What You Need to Know About Commission on Annuities
Annuities are investments sold through life insurance companies. As with life insurance policies, annuities pay commission to insurance agents. Commission amounts vary greatly depending on the type of annuity sold:
- Fixed annuities give the owner a fixed income, making even payments every year for a set period. Generally, this type of annuity pays the lowest commission.
- Variable annuities pay out varying amounts based on how different investments included in the policies perform. A variable annuity may be tied to stocks, bonds, mutual funds or a combination of investments. Normally, an insurance agent receives a commission equivalent to roughly 5% of the amount invested in the annuity.
- Equity-indexed annuities also pay varying amounts, but they are tied to the performance of how a certain benchmark, such as the S&P 500 Composite Stock Price Index, performs. Insurance agents make the highest commission on these annuities because they are the most complex and profitable.
All annuities have some amount of risk with variable and equity-indexed annuities carrying more risk than fixed options. You're usually charged fees for setting up the annuity as well. Due to their complexity, variable and equity-indexed annuities typically come with the highest fees. The combination of fees and commissions makes variable and equity-indexed annuities more advantageous for insurance agents to sell, making it important that you do your own research before investing.

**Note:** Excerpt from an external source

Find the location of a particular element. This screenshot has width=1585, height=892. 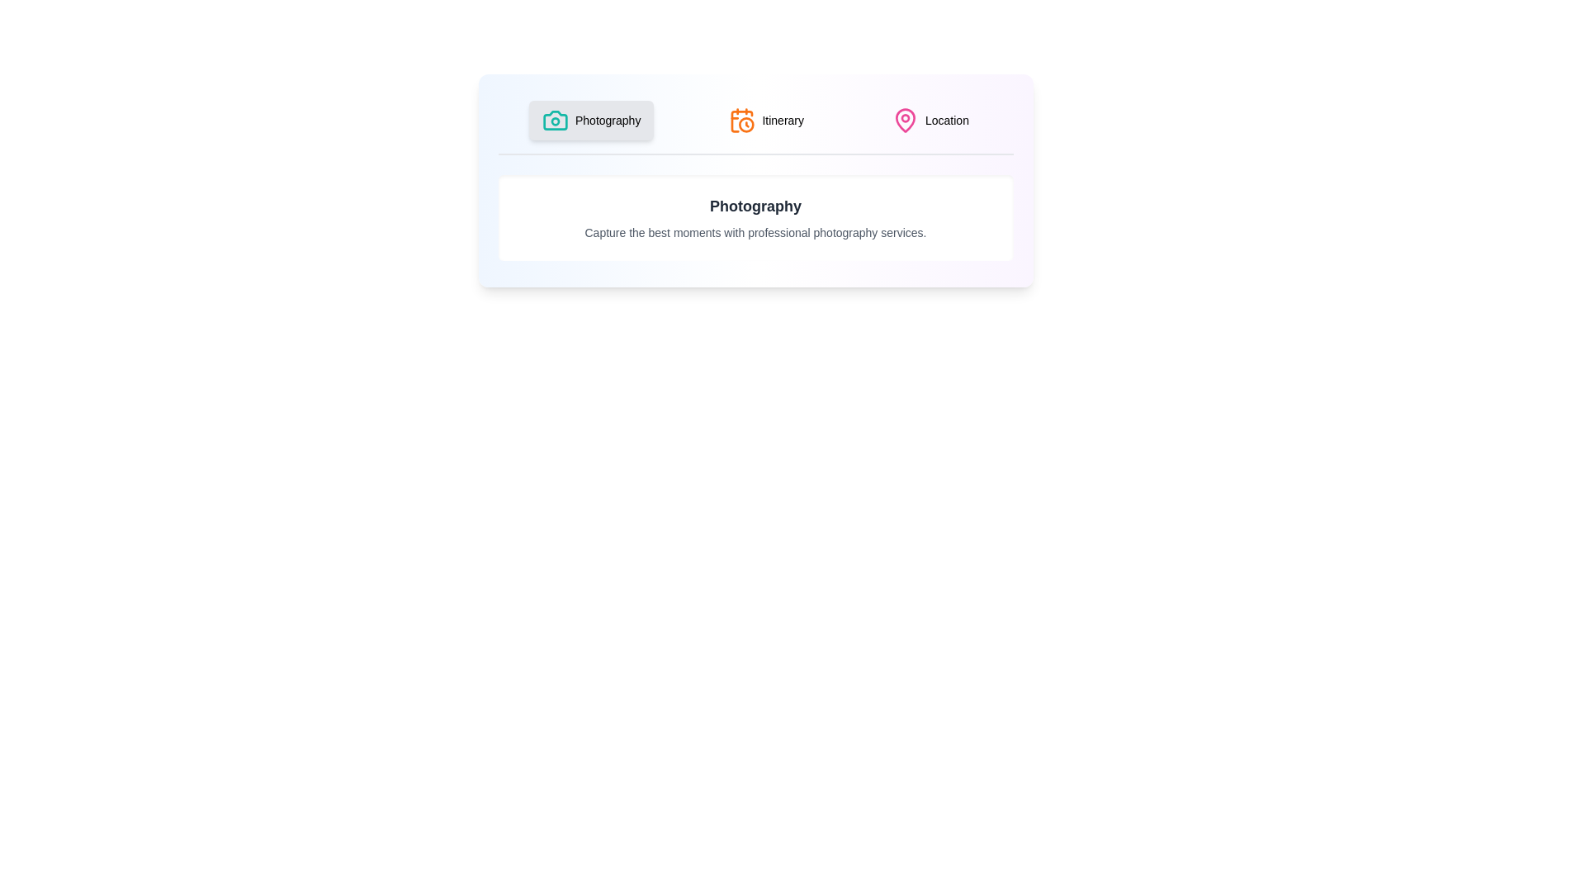

the 'Location' tab to activate it is located at coordinates (930, 120).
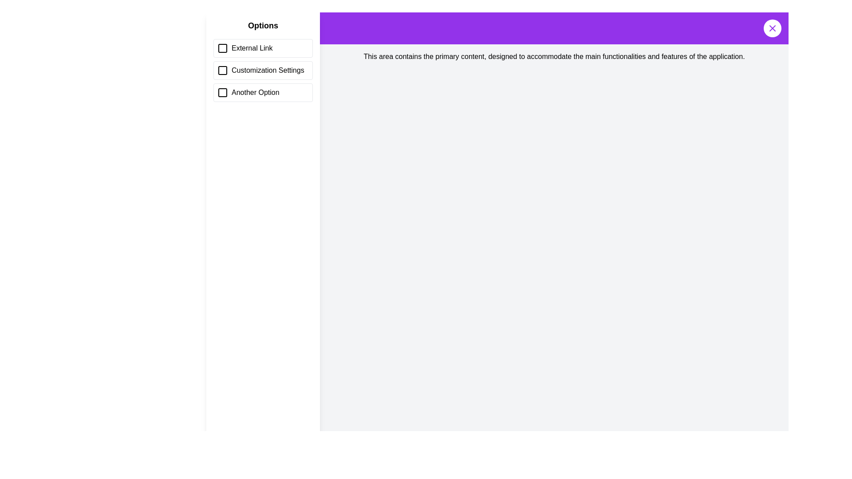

Do Life Insurance Agents Make Good Money?
The median average annual salary for life insurance agents in the United States was $52,180 in May 2020, according to the U.S. Bureau of Labor and Statistics. Agents may receive bonuses on top of their commission-based annual salaries if their agencies meet various goals on a monthly, quarterly or annual basis. Many life insurance agents work as independent contractors, meaning they do not receive an employee benefits package from their employers.